● Goal of the exercise
Drop the images. Copy every line below character for character.

(Stored data)
---

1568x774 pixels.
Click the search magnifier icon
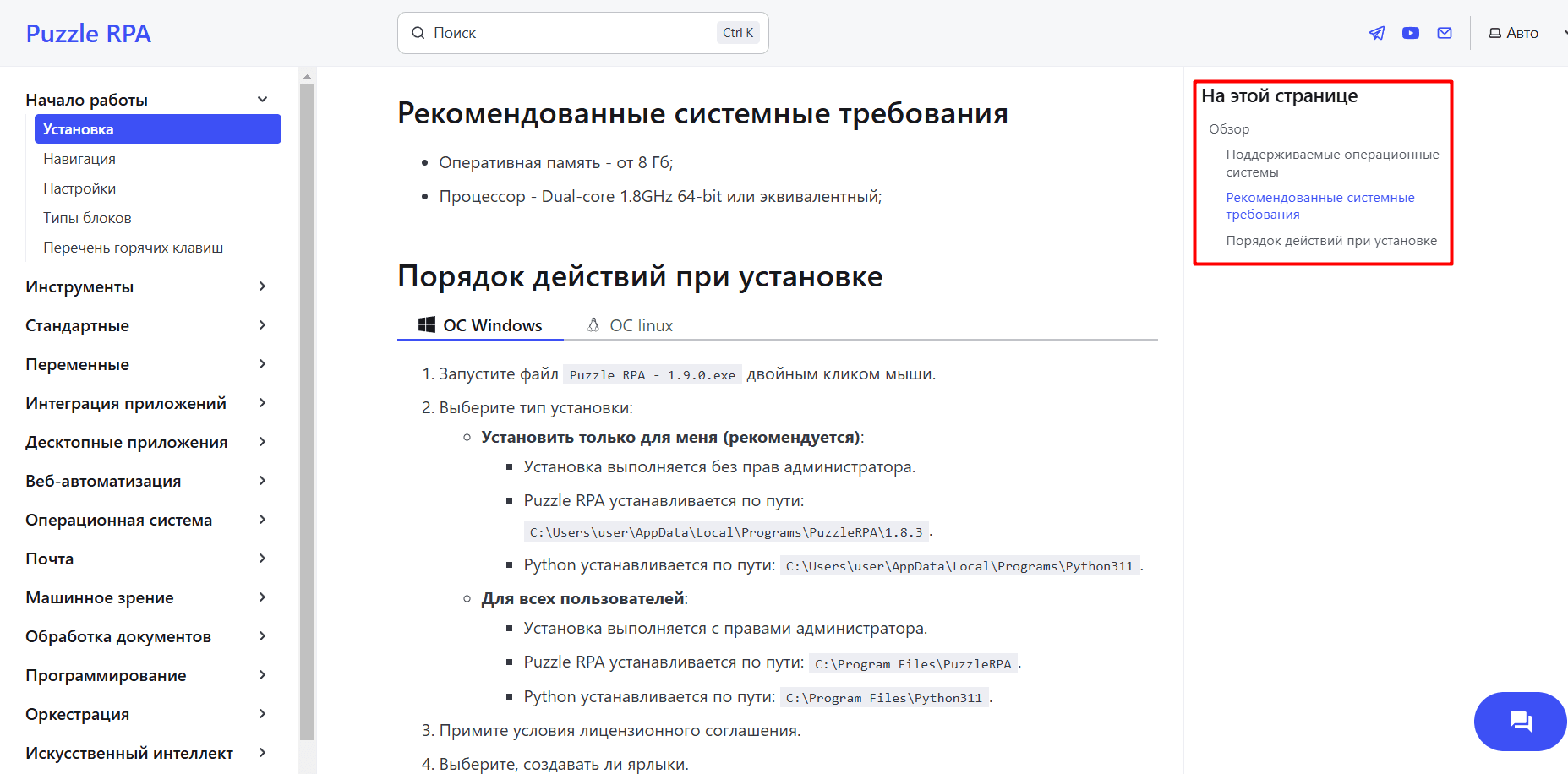tap(418, 32)
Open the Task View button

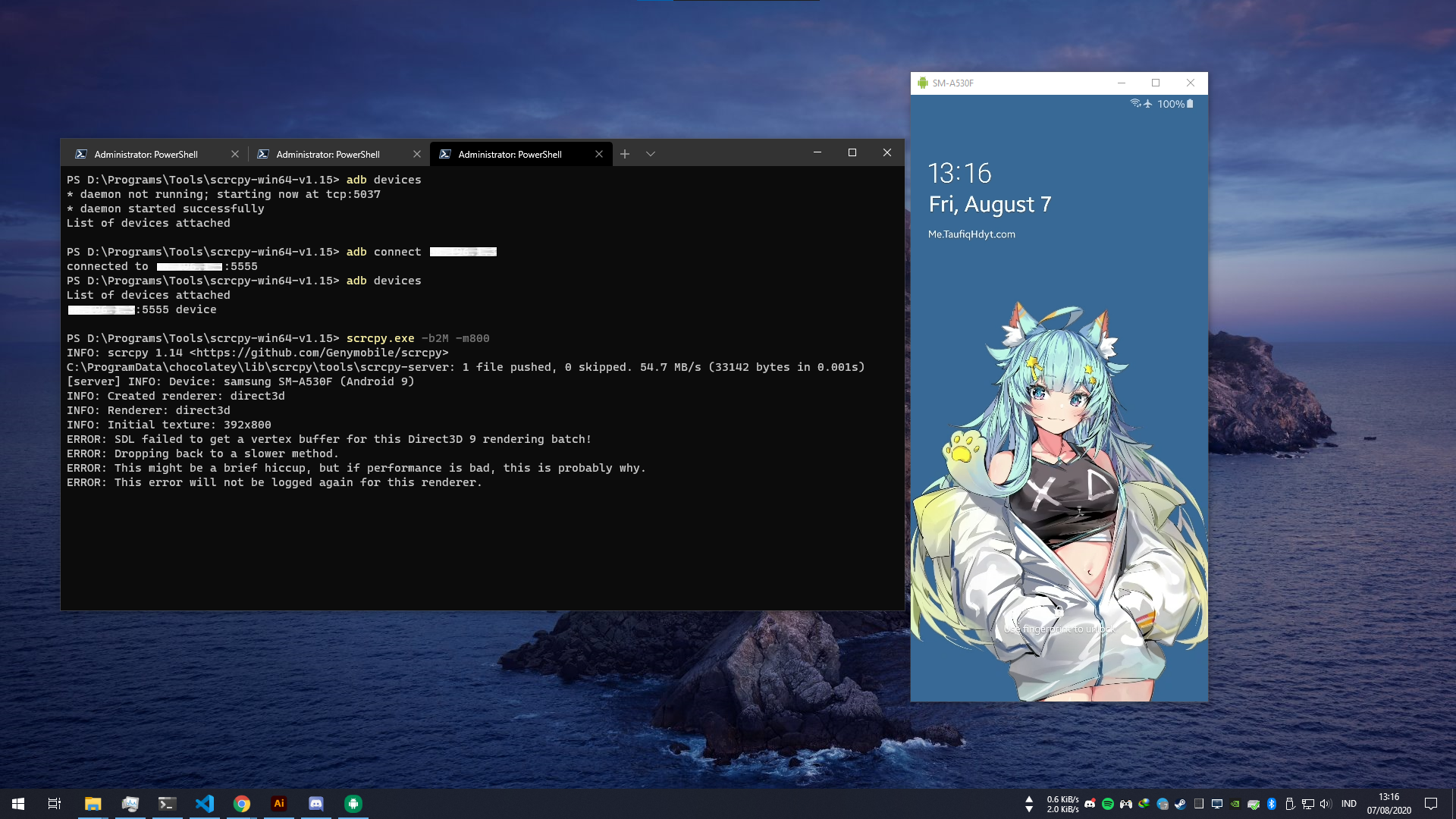tap(55, 804)
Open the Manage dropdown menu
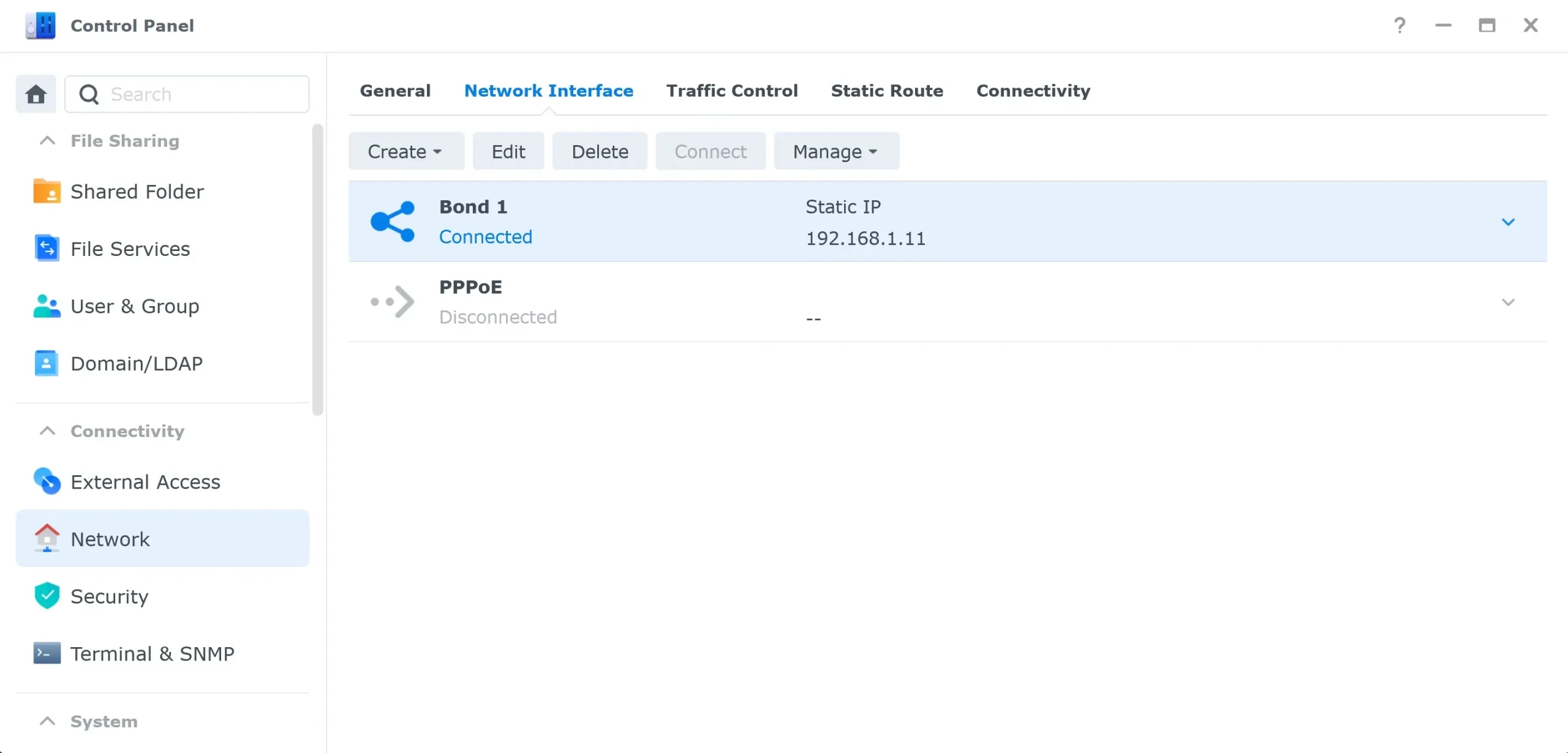This screenshot has width=1568, height=753. point(835,151)
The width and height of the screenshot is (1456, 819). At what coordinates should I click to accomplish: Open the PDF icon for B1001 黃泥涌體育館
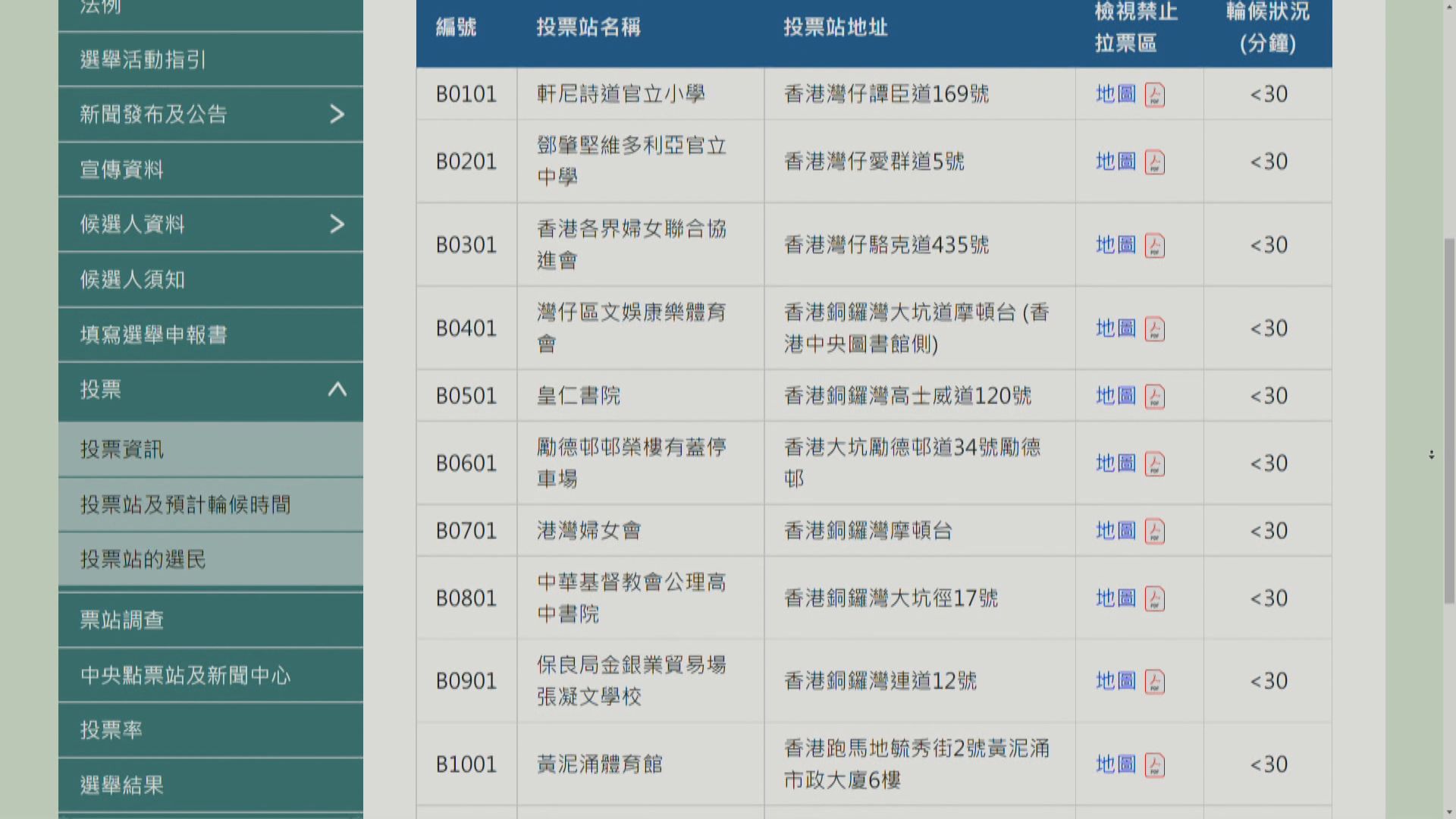[1155, 765]
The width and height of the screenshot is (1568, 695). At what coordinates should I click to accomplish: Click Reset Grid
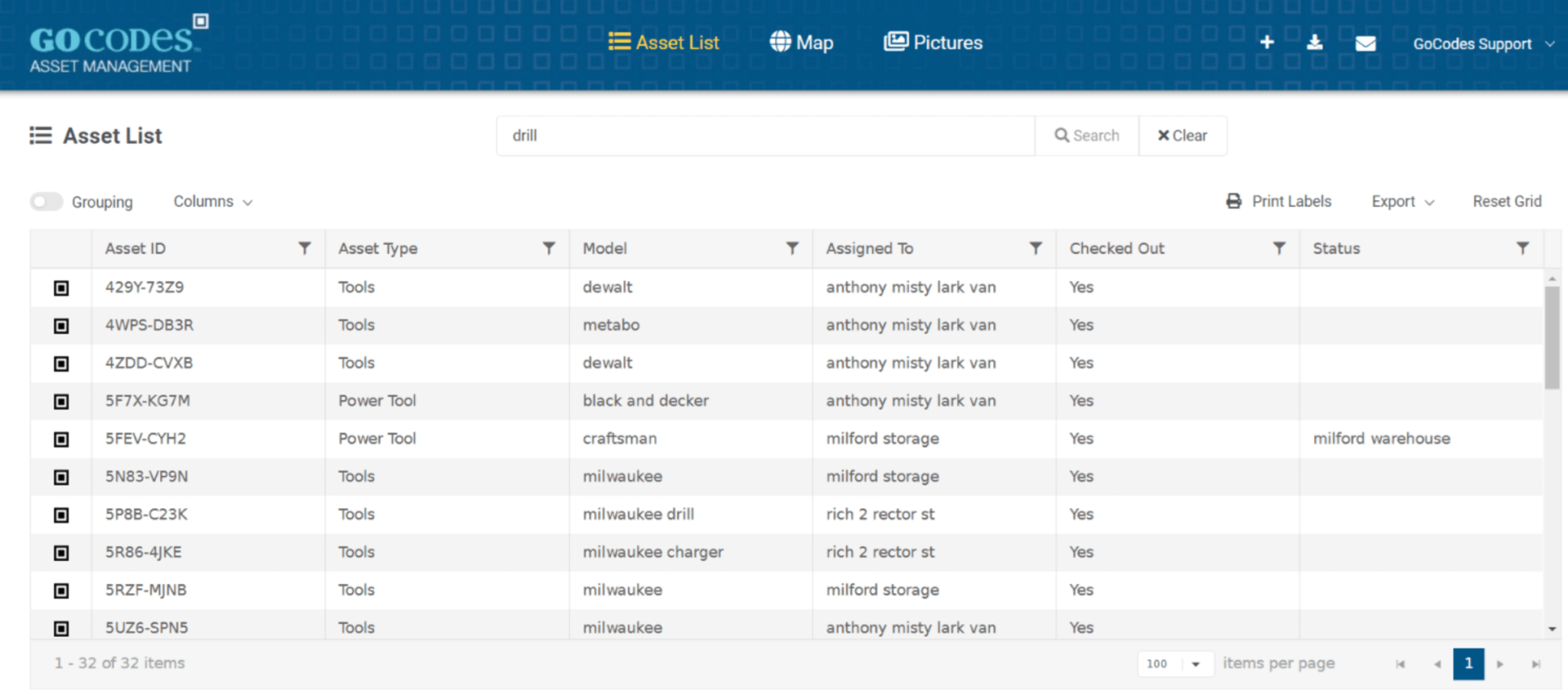(x=1507, y=201)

---

● Reply to the task
1568x774 pixels.
Click the search magnifier icon
tap(418, 32)
Open the Task View button

tap(55, 804)
Open the Manage dropdown menu
This screenshot has width=1568, height=753. point(835,151)
The width and height of the screenshot is (1456, 819). At what coordinates should I click to accomplish: Open the PDF icon for B1001 黃泥涌體育館
[1155, 765]
The width and height of the screenshot is (1568, 695). At what coordinates should I click to accomplish: Click Reset Grid
(x=1507, y=201)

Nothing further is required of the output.